There are many more outstanding questions, too. One of the bigger ones is where the electricity to fuel the electric cars will come from. The White House’s Executive Order reiterated its pledge to get the power sector to net-zero emissions by 2035, but that’s still 15 years away. The White House will also need to consider where to procure the minerals for the cars’ batteries if it decides to double down on domestic battery production as part of a broader push for EVs. Among other such commodities, lithium sourcing is developing into a hotly contested environmental, labor, human rights, and geopolitical issue as demand takes off. And while the government certainly needs plenty of vehicles, a broader question about the energy transition is whether it should simply try to sub out all the current consumer cars for electric vehicles or lean more on public transit and denser planning to reduce unsustainable sprawl and materials usage.

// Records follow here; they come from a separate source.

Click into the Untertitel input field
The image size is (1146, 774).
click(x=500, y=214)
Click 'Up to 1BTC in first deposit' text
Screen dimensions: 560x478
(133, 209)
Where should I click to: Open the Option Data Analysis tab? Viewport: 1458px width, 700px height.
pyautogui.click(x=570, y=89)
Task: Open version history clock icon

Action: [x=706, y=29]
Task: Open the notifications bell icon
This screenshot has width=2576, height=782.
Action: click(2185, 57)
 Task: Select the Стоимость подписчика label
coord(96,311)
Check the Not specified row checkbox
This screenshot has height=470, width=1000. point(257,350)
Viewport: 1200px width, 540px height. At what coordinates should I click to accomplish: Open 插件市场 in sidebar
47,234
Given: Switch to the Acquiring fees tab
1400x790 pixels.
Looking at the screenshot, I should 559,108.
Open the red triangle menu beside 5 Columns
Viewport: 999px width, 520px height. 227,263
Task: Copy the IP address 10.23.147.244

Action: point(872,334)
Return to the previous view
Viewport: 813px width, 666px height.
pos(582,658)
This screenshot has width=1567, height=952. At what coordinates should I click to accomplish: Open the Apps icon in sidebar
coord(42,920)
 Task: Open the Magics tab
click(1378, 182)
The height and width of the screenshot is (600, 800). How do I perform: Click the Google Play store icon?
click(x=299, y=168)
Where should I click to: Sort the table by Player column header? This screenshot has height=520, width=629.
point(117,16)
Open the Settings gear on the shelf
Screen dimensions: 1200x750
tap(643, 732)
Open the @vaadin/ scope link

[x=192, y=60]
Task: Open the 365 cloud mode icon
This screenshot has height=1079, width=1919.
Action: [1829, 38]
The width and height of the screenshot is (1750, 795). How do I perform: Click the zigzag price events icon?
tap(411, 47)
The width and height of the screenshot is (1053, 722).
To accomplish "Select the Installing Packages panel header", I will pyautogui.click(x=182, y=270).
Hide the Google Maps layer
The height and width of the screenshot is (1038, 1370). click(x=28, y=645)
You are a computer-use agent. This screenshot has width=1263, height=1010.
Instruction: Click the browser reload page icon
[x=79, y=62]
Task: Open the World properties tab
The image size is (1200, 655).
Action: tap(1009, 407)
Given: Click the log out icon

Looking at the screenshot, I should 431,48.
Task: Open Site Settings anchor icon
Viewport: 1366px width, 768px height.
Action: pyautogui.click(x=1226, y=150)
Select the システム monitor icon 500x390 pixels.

With most details still to come, Biden’s procurement announcement could be a modest but important step toward shifting the energetic basis of the U.S. economy. It could help lay a foundation for electrifying the economy in a way oriented toward public interest, rather than just piling tax breaks onto corporations in the hopes that they go green eventually. We’ll know a lot more in 90 days—the deadline the order sets out for a more detailed plan being submitted. Whether this order kick-starts a green transportation revolution or gets recorded in history as a bungled symbolic gesture will depend a lot on how it’s executed.